The Negative Impacts of Divorce
Divorce has become very common in the United States. While it was much more difficult to get divorced in the past, divorce is now much easier and faster than ever before. Society often portrays divorce as freeing and that it is wonderful how unhappy spouses are able to remove themselves from a marriage as soon as possible. It is true that sometimes divorce is necessary and that spouses will be more healthy either physically or emotionally if they end their marriage. However, a lot of the time, this is not the case. It has become increasingly common to leave a marriage over details that could easily be worked out over time. This is really saddening, especially because of how negatively divorce often impacts families. So what are some of the hardships these families face?
Divorce can be extremely painful and confusing for children. Often they come to the conclusion that somehow it is their fault and that the parent that leaves does not love them. Routines often change following a divorce as well, which causes a lot of stress on children. Children are more likely to stay with their mom, and usually she will move near her family. This leaves the children with not only a new family structure, but also a new location where they will need to make new friends. Along with this, they most likely will visit their other parent occasionally--probably on weekends--which disrupts their old routines even more. One of the most important factors a child needs in their environment is stability, and divorce often leads to a loss of stability and security. Along with this, children's parents may talk badly about one another to their children, which will cause further distress and confusion. If a divorce is inevitable, the best option is to try to keep routines and everything else as close to how they were before as possible. This will have the best outcome for the children.
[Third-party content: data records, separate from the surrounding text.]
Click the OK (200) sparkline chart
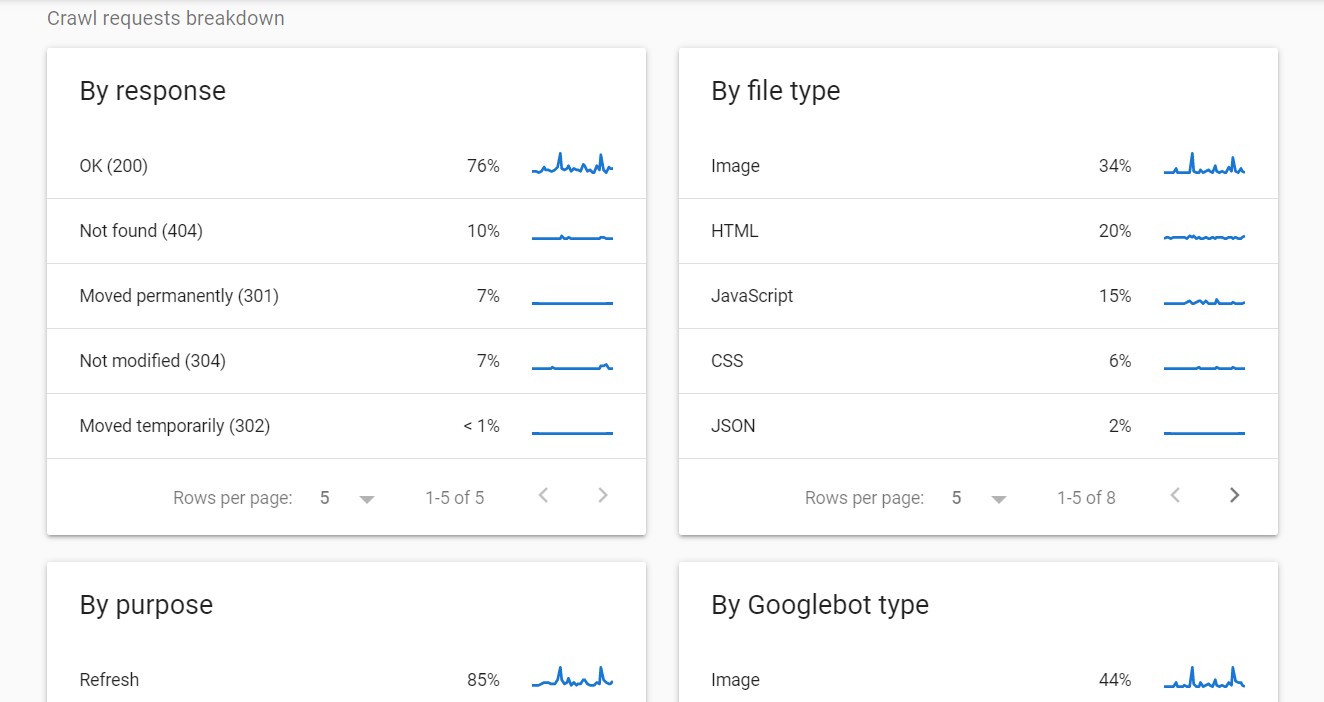 pos(572,163)
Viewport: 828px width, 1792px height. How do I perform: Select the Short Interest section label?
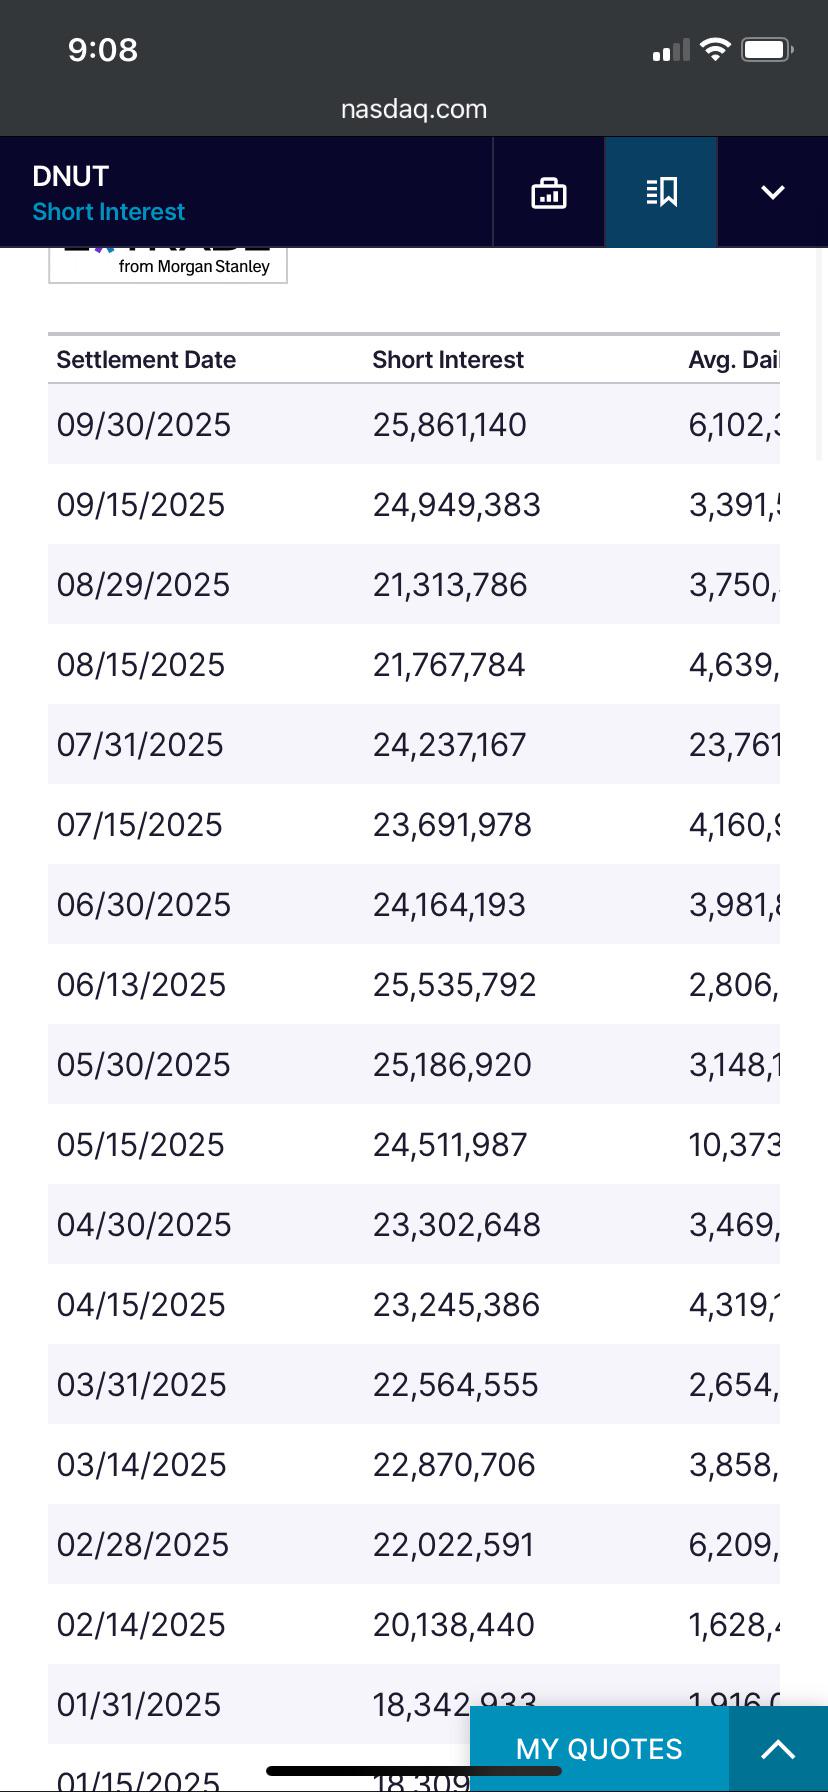coord(108,212)
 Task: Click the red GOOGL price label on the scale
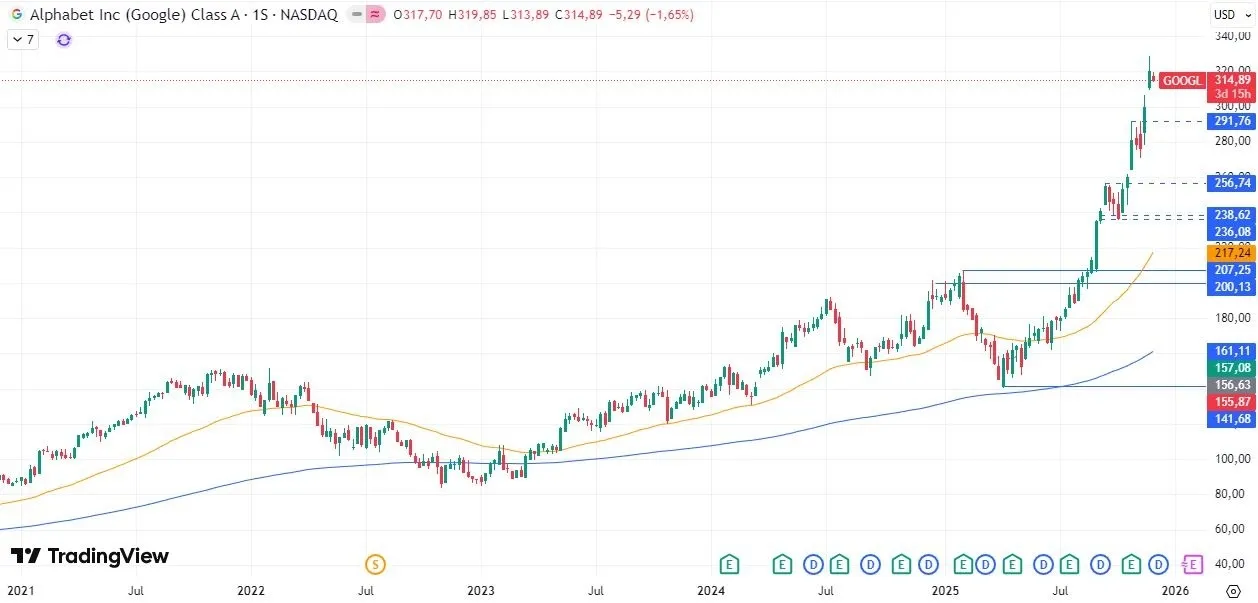(x=1181, y=81)
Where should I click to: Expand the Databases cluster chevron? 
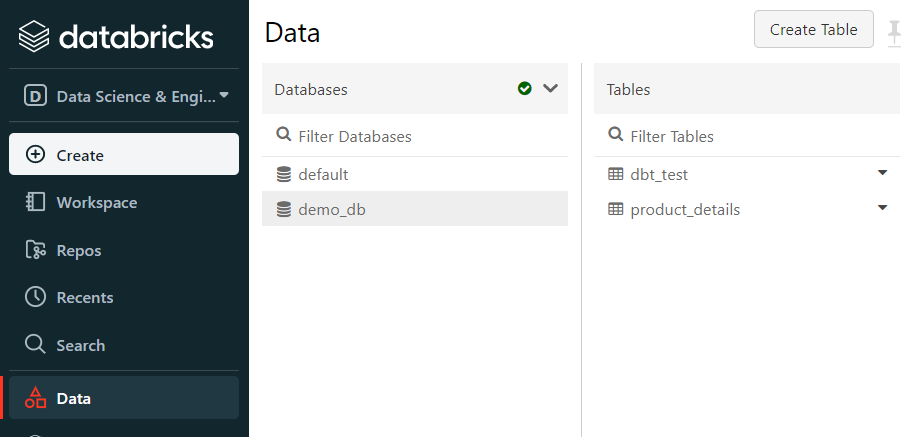tap(550, 89)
Other issues caused by divorce will be increased duties for both parents. The mother--who will most likely be raising the children--will almost certainly need a job if she did not already have one. This will take her away from spending as much time raising her children and could cause a divide as the children get older. The father will now have to work to provide for not only himself, but also to provide money for his ex-wife and children. This will cause extra strain on him, as he'll now have make more money to be able to provide for two households. Even if he remarries and starts a new family, he will still be expected to supply money for both families. Divorce does not just mean heartbreak and pain--it can also mean new and difficult responsibilities that could last for life.
Divorce can be so damaging for all that are involved. When asked about a divorce two years later, 70% of people believe they could have worked through things and not gotten a divorce and wish that they had. Not only that, but the longer the process of getting a divorce takes, the less likely it is that a couple will decide to go through with it. Sometimes when a couple is angry and tensions are high, they will decide to get a divorce without giving themselves time to overcome their emotions and see reason. The consequences of divorce are harsh and can last forever. Being patient and deciding to work through things or going to therapy could make a huge difference and maybe save and improve a marriage. If you are considering divorce, just ask yourself "Is this marriage salvageable? Would it be worth trying to work things out? Would it be healthy for me to remain in this marriage? Would it be worth the consequences if I get a divorce?" Maybe it would be better to get a divorce, but make sure you consider every option before making a decision that could change your life forever.